What these commentators are not telling Ghanaians, maybe they don’t know, is that the real reason why the cedi is falling is down mainly to two things that they have been unable to articulate to the Ghanaian public.

The first reason why the cedi is falling is because of the serious balance of payments deficit that is facing the nation.

Briefly, the balance of payments is the difference between what Ghana imports and what it exports. Because of the “free market” policies that have been adopted by governments since the late 1980s Ghana is a net importer.

What this means in simple terms is that Ghana now imports everything under the sun, from toothpaste to tomato paste through to rice, luxury cars and crucially oil.

Oil is the main import expenditure that Ghana faces but before we tackle the oil issue, food for thought – Ghana used to be a rice producer but due to “free market” policies Ghana has abandoned its once thriving rice industry, in the process leaving thousands unemployed, and is now a chief importer of rice worth up to $US500 million a year in the process giving other people jobs and making thousands of Ghanaians unemployed – just imagine what a fraction of that money could do to the economy of Ghana if it was invested into the local rice industry.
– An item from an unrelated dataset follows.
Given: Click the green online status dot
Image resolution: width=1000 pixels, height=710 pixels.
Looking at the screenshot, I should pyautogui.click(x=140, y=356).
Now oil – because Ghana contrary to what many Ghanaians have been conditioned to believe is not benefitting from its oil find, Ghana has to import billions of dollars worth of oil annually in order to support both commercial and domestic use.

Oil is a major chunk of the importation bill and because oil is priced in US$ it puts a huge strain on the value of the local currency.  Therefore unless as a nation we find innovative ways at reducing our dependency on oil, like harnessing coconut and palm oil, we will always have problems where this is concerned.

Ghana’s main exports that is, what it sells to the rest of the world are gold, timber, cocoa, bauxite and some agricultural products which as the twin result of relatively low commodity prices and low royalty payments means that Ghana receives very little in export earnings.

So since we import virtually everything that has to be paid in US dollars, it is having an enormous strain on the economy because Ghana has to buy US dollars with its cedi to pay the importer.

Therefore, unless we reduce significantly our balance of trade deficit that is currently in the tens of billions of US dollars, the cedi will continue to fall.

Reducing our import bill will also help the local economy because it will create self reliance by creating jobs at home for the ordinary Ghanaian in the case of producing our own rice rather than giving other people jobs by importing rice.

Perhaps the biggest reason why the cedi is falling, and this is not what a single commentator has said, is that as a country we DO NOT have any gold bars in reserves.

In economics it is common that when a country’s currency is under attack, the first thing that a country does to protect its currency is to use its gold reserves.

Just recently the British pound was at a 25-year low against the American dollar and as this was having a massive effect on British exports, which in effect would mean British jobs being at risk, the Bank of England decided to use some of its massive gold bar reserves in order to prop up the pound.

As a result of using their gold reserves we have seen in recent weeks that the British pound has gained some ground on the US currency and as the year goes you will see a continued strengthening of the British pound.

It is ironic and scandalous that Britain which does not have a single gold mine strangely enough has more gold reserves than Ghana which is the second biggest producer of gold in Africa and one of the world’s biggest gold producers – food for thought!!!!

In the case of Ghana, again as a result of “free market” policies adopted by the previous NDC government and the last NPP administration, Ghana virtually sold off all its gold reserves to foreign multi-national gold mining companies.

As a result of this ill-advised policy Ghana virtually has NO gold reserves. This lack of Gold reserves is the chief reason why the Cedi is in free fall because gold is used to strengthen a country’s currency in difficult periods such as what the Cedi is currently facing.

In the absence of gold bar reserves to prop up the Cedi, the government has taken steps such as buying up to one billion US dollars to prop up the cedi which in itself will not help the matter.

So this is the reality that is facing the Ghanaian economy which is why the cedi is in free fall.

Unless as a nation we curve our importation of foreign goods and take active steps to acquire substantive gold reserves, in essence negotiate with greedy western multi-national mining companies, a decent royalty rate for our gold, our currency will always be at the mercy of currency speculators in the money markets and if nothing drastic happens it will not be too long that it will be 2 cedis to the US Dollar.